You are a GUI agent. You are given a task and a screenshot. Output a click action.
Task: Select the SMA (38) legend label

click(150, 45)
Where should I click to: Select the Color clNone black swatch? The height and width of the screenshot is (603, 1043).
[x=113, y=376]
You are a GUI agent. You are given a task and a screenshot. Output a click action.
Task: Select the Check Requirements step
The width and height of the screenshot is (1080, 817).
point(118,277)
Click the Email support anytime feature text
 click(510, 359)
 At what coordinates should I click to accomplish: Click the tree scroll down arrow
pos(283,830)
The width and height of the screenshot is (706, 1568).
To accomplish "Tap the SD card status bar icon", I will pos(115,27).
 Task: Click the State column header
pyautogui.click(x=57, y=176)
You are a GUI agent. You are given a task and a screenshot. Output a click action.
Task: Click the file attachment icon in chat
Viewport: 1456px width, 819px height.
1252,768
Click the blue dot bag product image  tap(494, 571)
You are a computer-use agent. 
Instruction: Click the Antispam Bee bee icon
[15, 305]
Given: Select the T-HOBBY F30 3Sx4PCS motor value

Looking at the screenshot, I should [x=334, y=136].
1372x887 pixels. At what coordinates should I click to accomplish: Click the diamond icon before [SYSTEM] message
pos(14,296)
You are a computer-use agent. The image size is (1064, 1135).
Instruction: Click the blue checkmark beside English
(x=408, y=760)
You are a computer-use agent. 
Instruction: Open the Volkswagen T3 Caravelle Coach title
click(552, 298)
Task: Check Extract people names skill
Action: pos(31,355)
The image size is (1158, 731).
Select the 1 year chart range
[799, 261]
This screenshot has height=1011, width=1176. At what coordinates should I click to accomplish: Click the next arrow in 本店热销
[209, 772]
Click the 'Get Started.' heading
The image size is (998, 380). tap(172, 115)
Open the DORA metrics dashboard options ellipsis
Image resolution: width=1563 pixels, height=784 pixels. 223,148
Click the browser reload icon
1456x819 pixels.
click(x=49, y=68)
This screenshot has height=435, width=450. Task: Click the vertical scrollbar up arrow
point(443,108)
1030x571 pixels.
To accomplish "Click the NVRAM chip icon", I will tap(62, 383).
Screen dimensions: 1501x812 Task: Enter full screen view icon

- What to produce:
Pull out each line of the records that contains the word "should" and copy those lines in full.

- Written answer:
Where should I click to: Select the Color clNone black swatch? The height and width of the screenshot is (603, 1043).
 At what coordinates should I click to accomplish: Click the tree scroll down arrow
Looking at the screenshot, I should [x=334, y=136].
1372x887 pixels. At what coordinates should I click to accomplish: Click the diamond icon before [SYSTEM] message
This screenshot has height=1011, width=1176. At what coordinates should I click to accomplish: Click the next arrow in 本店热销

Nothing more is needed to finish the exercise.